地球は、経済、社会および環境の面で大きな課題に直面している。こうした課題に対処するため、「持続可能な開発目標(SDGs)」は、2030年に向けて世界的な優先課題および世界のあるべき姿を明らかにしている。極度の貧困を根絶し、世界を持続可能な軌道に乗せるための先例のない機会を提供するものである。世界の各国政府は、すでにこの目標に合意している。今こそ企業が行動を起こす時である。本SDGコンパスは、各企業の事業にSDGsがもたらす影響を解説するとともに、持続可能性を企業の戦略の中心に据えるためのツールと知識を提供するものである。

「SDGコンパス」では、冒頭に上記のような語りから始まります。すごく壮大…。でも実際、CSR報告書におけるGRIの存在のように、CSR活動やソーシャルビジネスにおける国際的なガイドラインが明確になった影響は大きいです。

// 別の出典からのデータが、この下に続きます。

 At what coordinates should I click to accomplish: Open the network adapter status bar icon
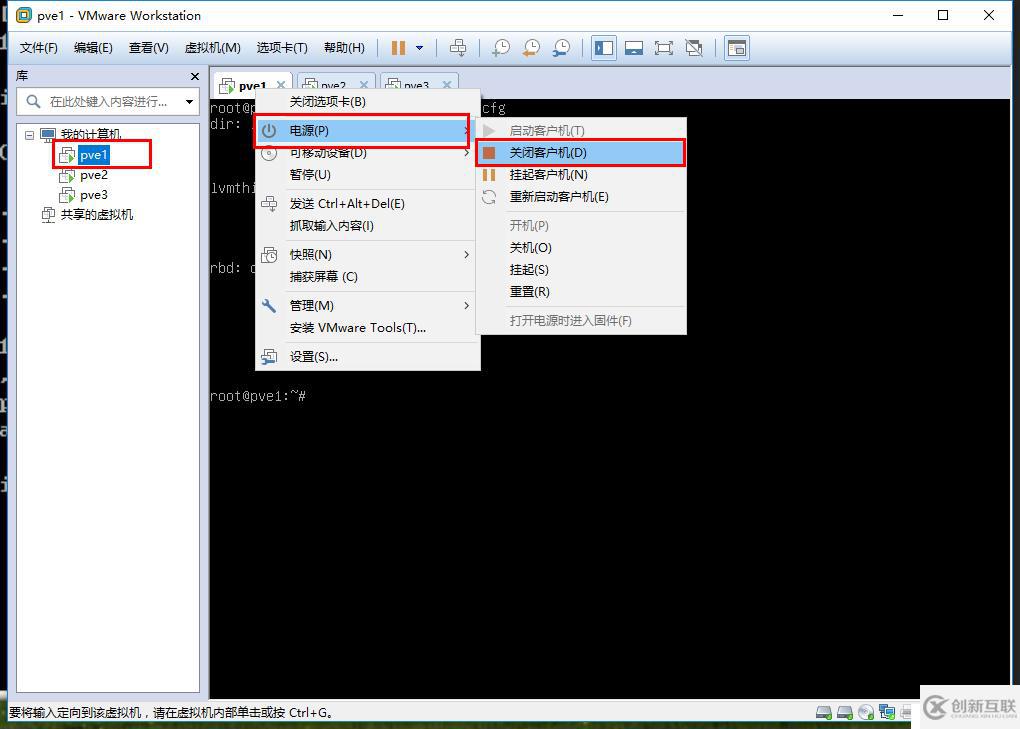886,711
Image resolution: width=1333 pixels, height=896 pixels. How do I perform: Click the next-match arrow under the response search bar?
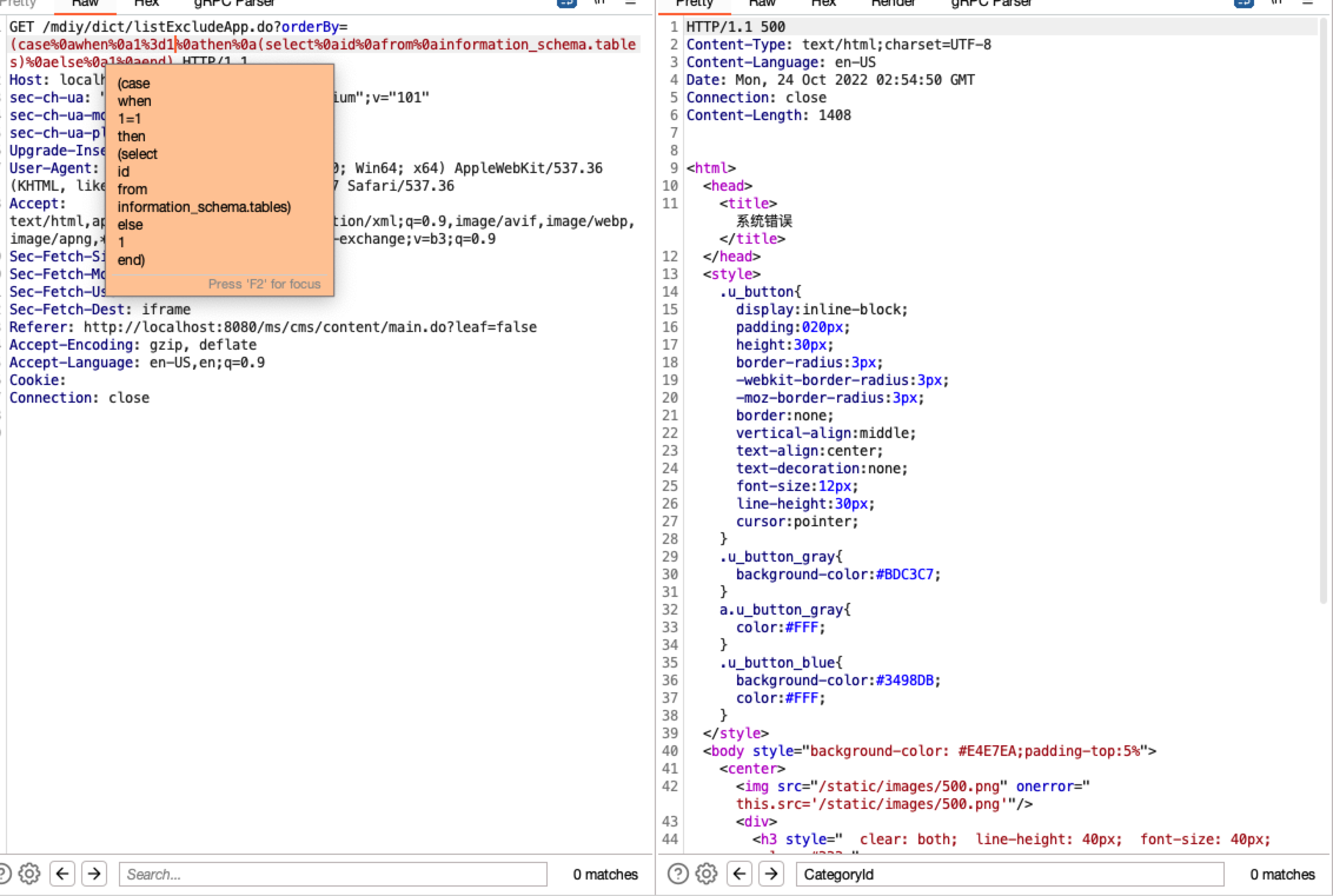[x=771, y=874]
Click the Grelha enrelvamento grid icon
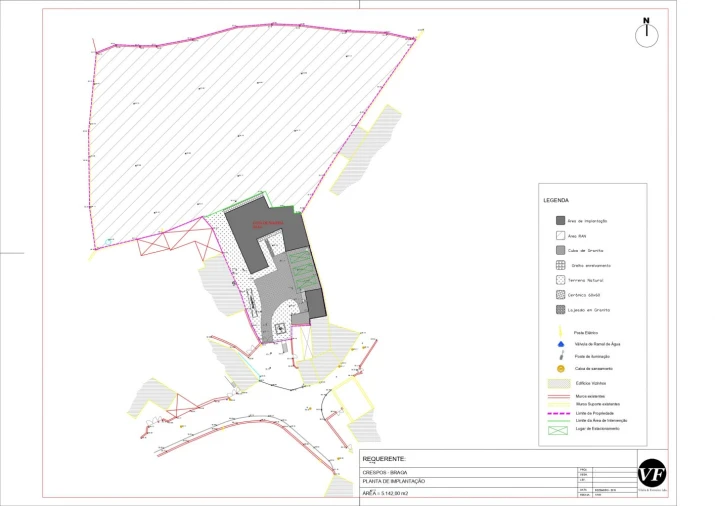 click(561, 265)
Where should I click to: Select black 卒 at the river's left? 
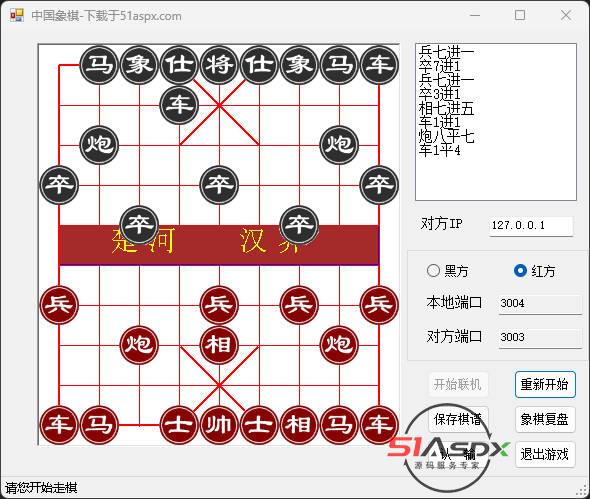pyautogui.click(x=139, y=225)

GRI/G4はあくまでも世界で一番人気のCSR報告ガイドラインであるものの、CSR活動のフレームワークとしては使いにくく日本企業の多くはISO26000を使っているくらいですから。ただ、ISO26000は便利な側面も多いので、SDGsと平行して使われると思います。いや、使いましょう。

以下のリンクから無料でダウンロードできるので、まずはPDFを入手して、社内の関係者に配布しておきましょう。NPO/NGO連携に積極的な企業は、NPO/NGOにも入手を促しましょう。同じ目標・視点でCSR活動をする必要がありますからね。

SDG Compass(英語)
SDGコンパス:SDGsの企業行動指針-SDGsを企業はどう活用するか(PDF,6MB,30ページ)

SDGsで企業が考慮すべきポイント

SDGsはグローバルイシューにフォーカスしており、NPO/NGOには間違いなく便利なのですが、すべての企業に対しては有効とは思えません。では、どんな活用事例があるのか。

ぜひ、SDGsの復習を含めて、以下の記事をチェックしてみてください。

MDGsからSDGsへ–日本企業のCSRはどう変わる?
国連持続可能な開発目標(SDGs)とCSR
「持続可能な開発目標」(SDGs)の国際政治-「貧困削減」から「貧困撲滅」への転換が意味するもの

SDGsの使い方

NPO/NGO系の方はとにかく実践せよ!でいいのですが、CSR担当者であれば推進しますと言うだけではなく実践する必要があります。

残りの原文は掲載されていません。